Monday, July 20, 2009

Wankel Engine

This image is a diagram of a Wankel engine, an alternative design to the standard piston-driven combustion engine.

Monday, July 13, 2009

Laser Chess

Following on the earlier posting about old computers from youth, I had an Atari 800, and recall a program that was published in one of the periodicals devoted to that machine called Laser Chess. I always wanted to play it, and if you follow the links in the Wikipedia entry, you can find a public domain version of the game.

Tuesday, July 7, 2009

Kunstformen der Natur

Around the turn of the 20th century, German biologist Ernst Haeckel published the book Kunstformen der Natur, containing some rather beautiful arrangements of fauna and flora such as these:










Conway's Game of Life

When I was young my Dad had a TRS-80 Model I that he used for work (stop laughing - it managed to calculate, er, something productive), and one of the books you could buy that had BASIC programs in it (which you would spend hours typing, verifying, and editing, before running), contained a version of Conway's Game of Life, of which this odd animated GIF is an example:





Conway's Game of Life is an example of a simple cell automaton program. Imagine a piece of graph paper in which the squares are randomly either filled or empty. That graph paper represents the "organism" at zero generations. For each square (filled or empty), there are rules that govern whether it will be "alive" (filled), or "dead" (empty), in the next generation (represented by a second sheet of graph paper). Here are the rules:

"The universe of the Game of Life is an infinite two-dimensional orthogonal grid of square cells, each of which is in one of two possible states, live or dead. Every cell interacts with its eight neighbours, which are the cells that are directly horizontally, vertically, or diagonally adjacent. At each step in time, the following transitions occur:

  • Any live cell with fewer than two live neighbours dies, as if caused by underpopulation.
  • Any live cell with more than three live neighbours dies, as if by overcrowding.
  • Any live cell with two or three live neighbours lives on to the next generation.
  • Any dead cell with exactly three live neighbours becomes a live cell.

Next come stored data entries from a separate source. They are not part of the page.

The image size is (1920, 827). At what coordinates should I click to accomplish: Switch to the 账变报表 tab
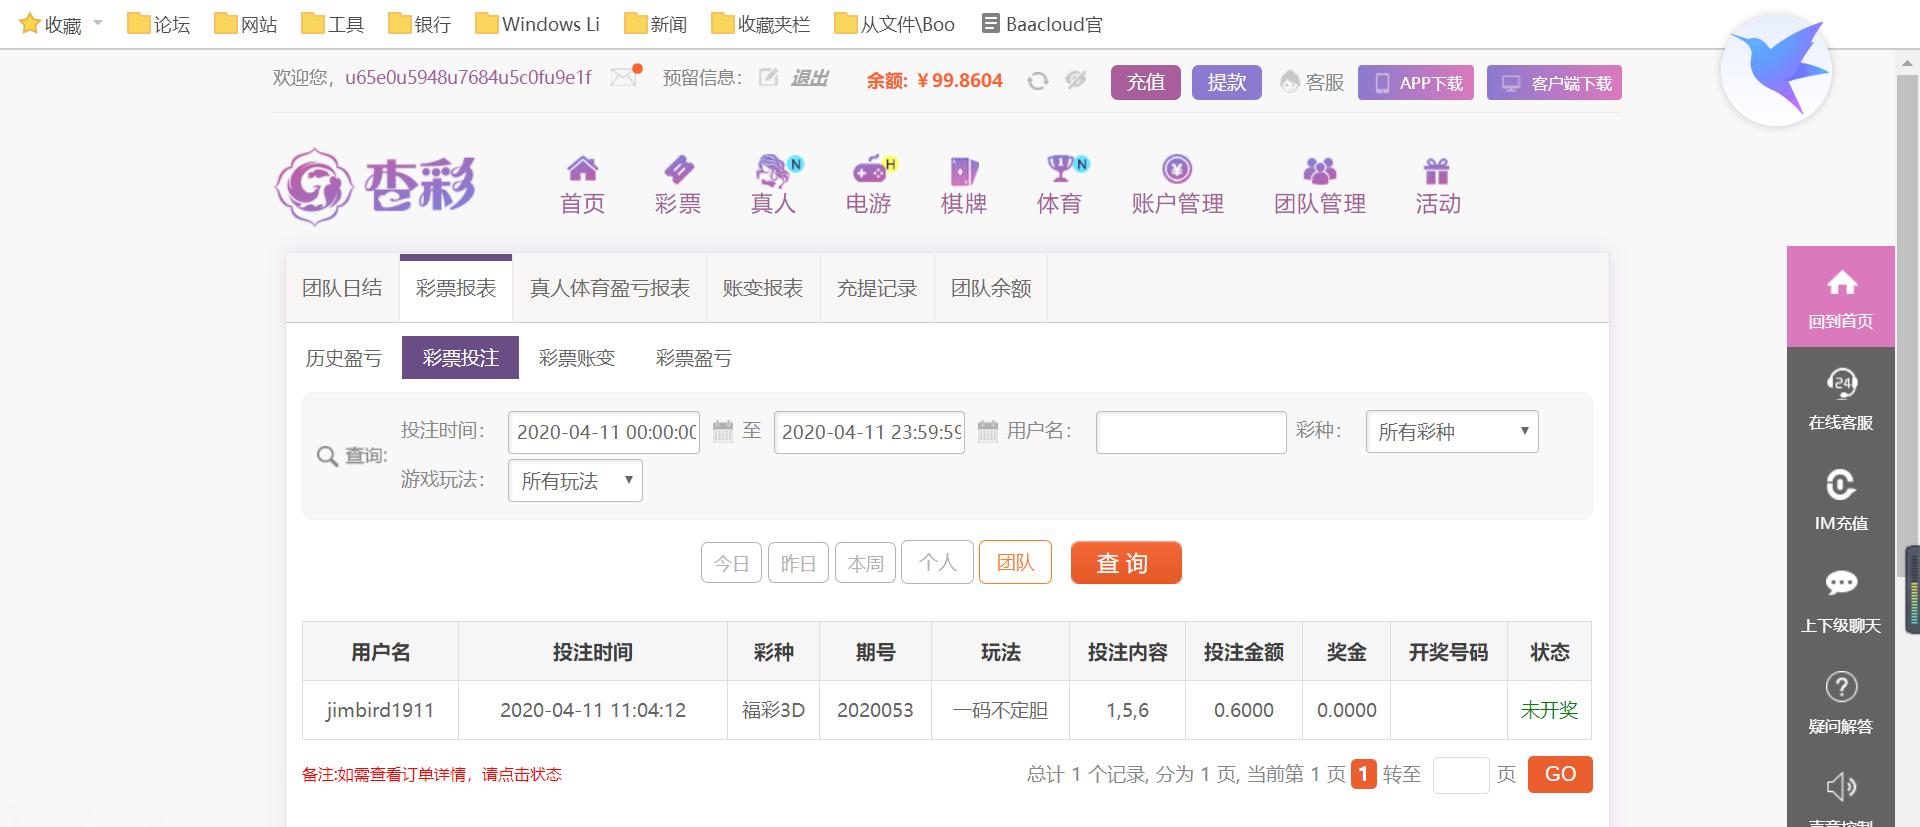(x=763, y=289)
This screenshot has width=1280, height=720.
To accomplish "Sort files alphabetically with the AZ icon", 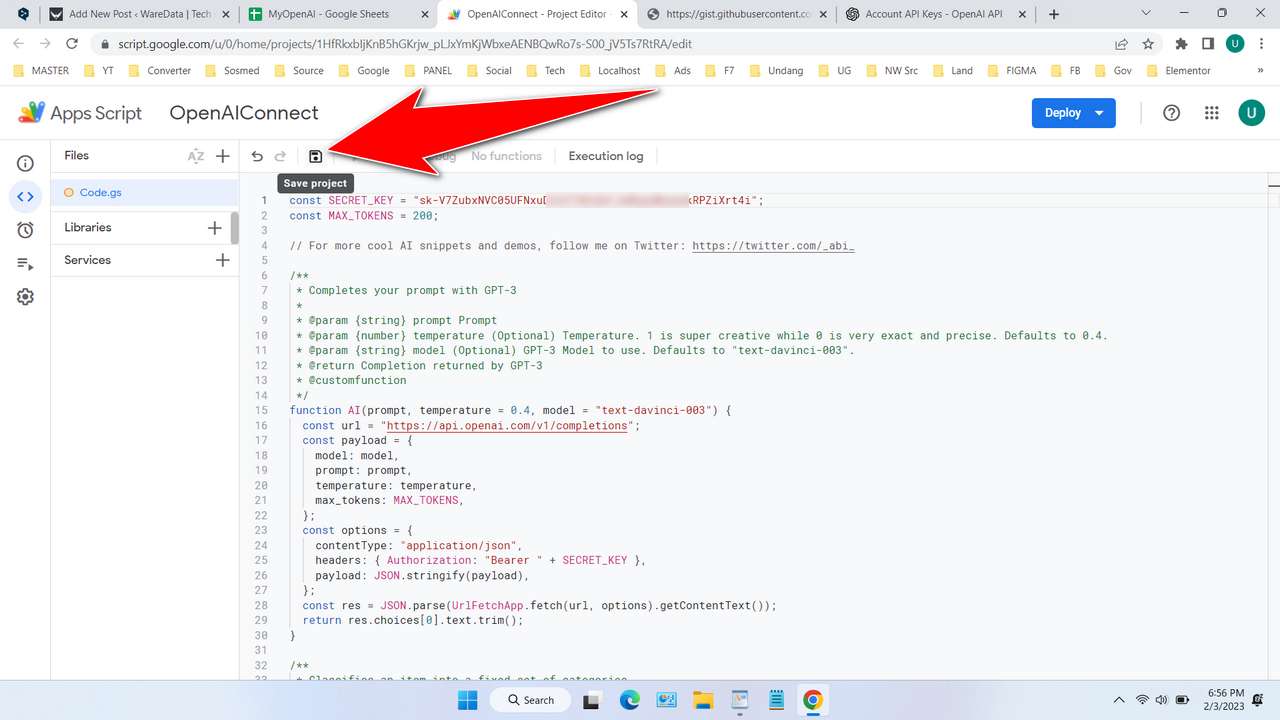I will tap(198, 155).
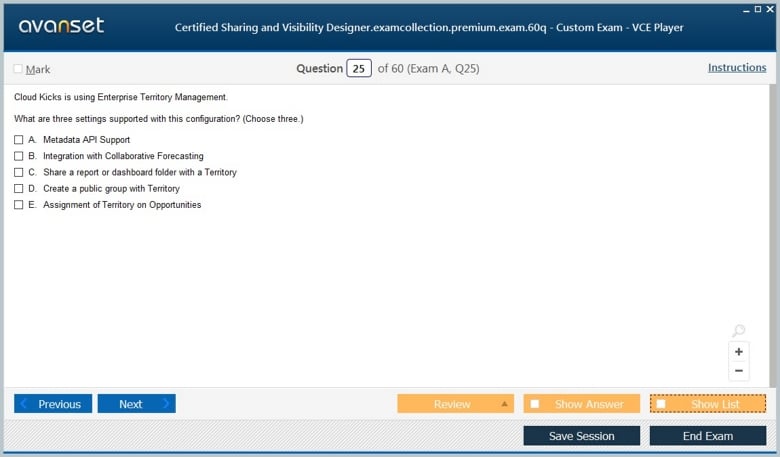The image size is (780, 457).
Task: Tick the Mark checkbox for this question
Action: 18,69
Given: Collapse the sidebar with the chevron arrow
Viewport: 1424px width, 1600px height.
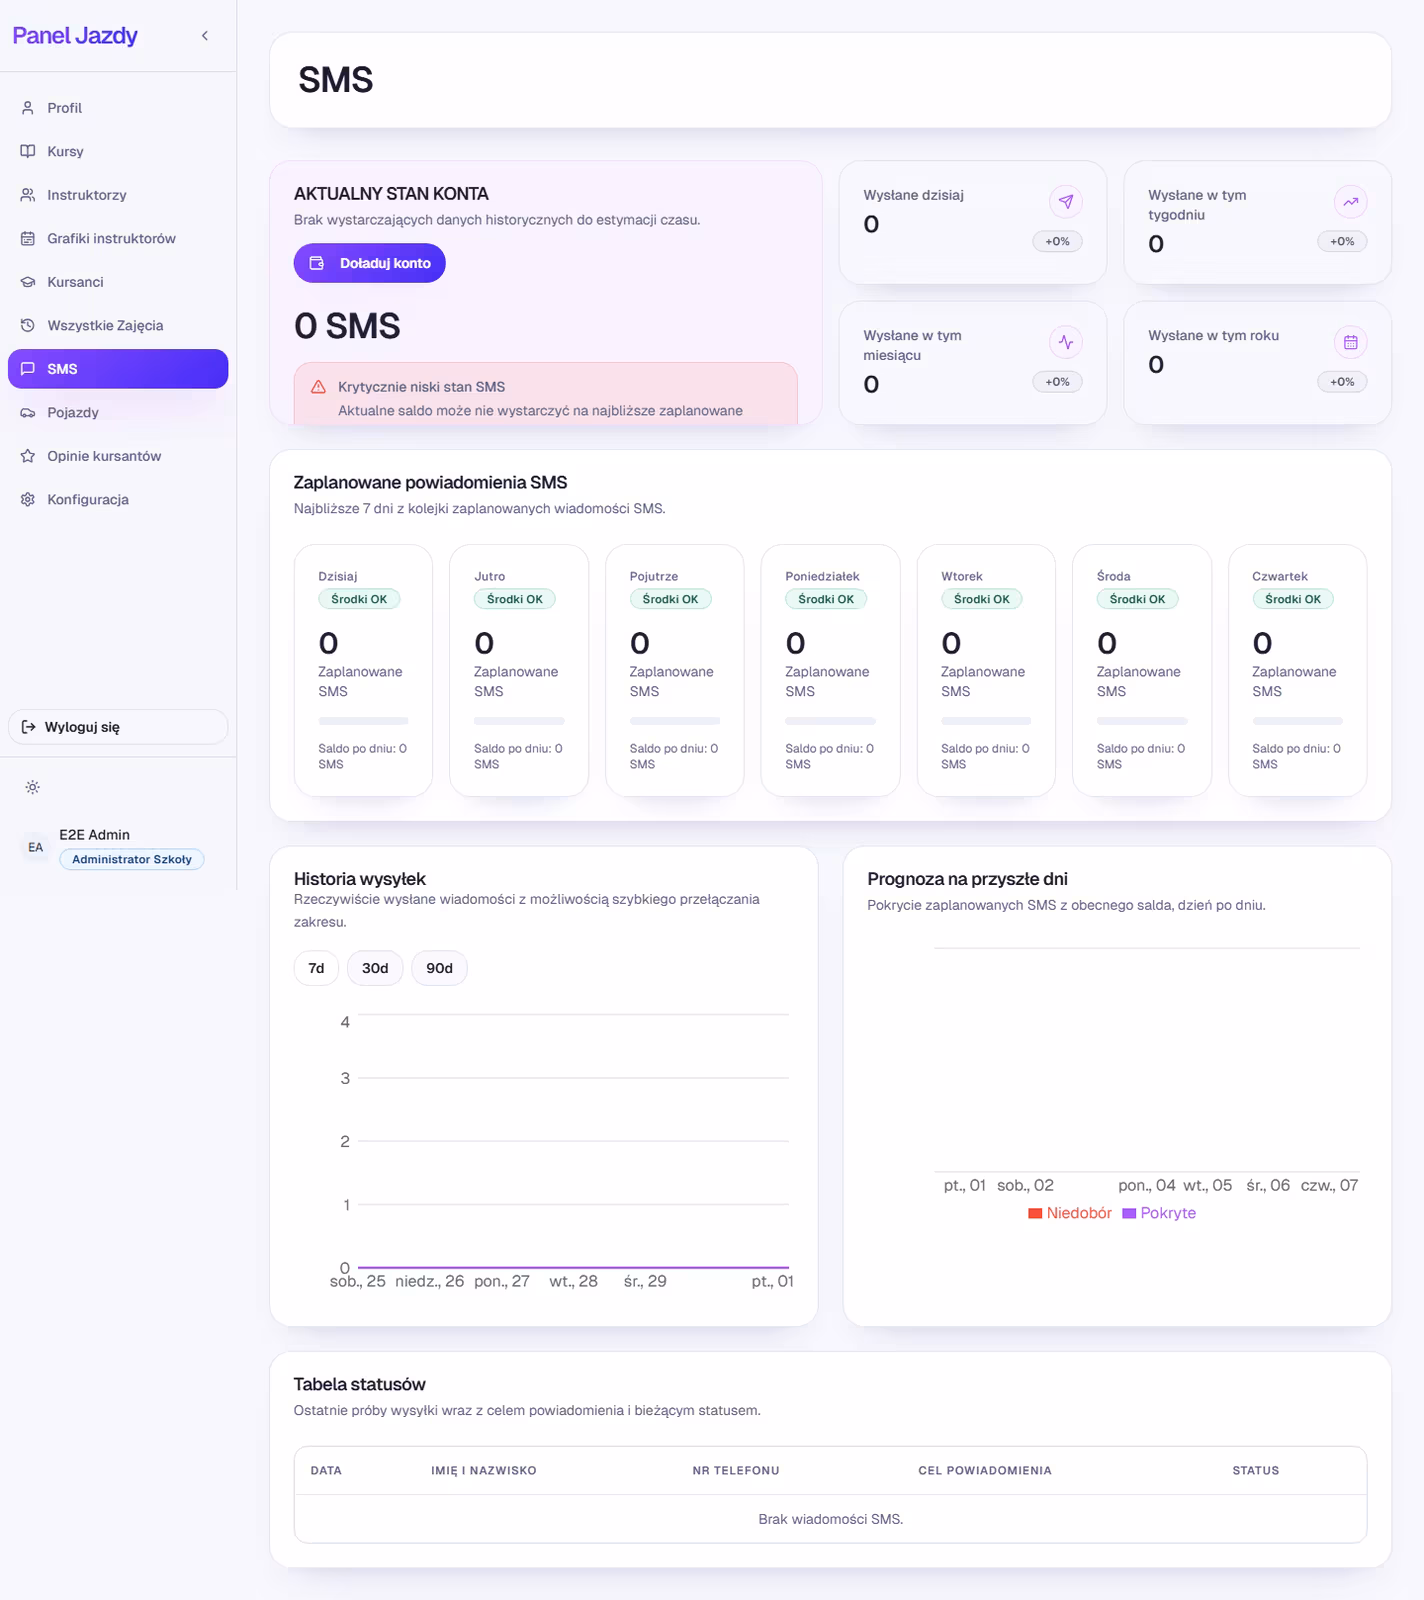Looking at the screenshot, I should tap(205, 36).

The initial pattern constitutes the 'seed' of the system. The first generation is created by applying the above rules simultaneously to every cell in the seed — births and deaths happen simultaneously, and the discrete moment at which this happens is sometimes called a tick. (In other words, each generation is a pure function of the one before.) The rules continue to be applied repeatedly to create further generations."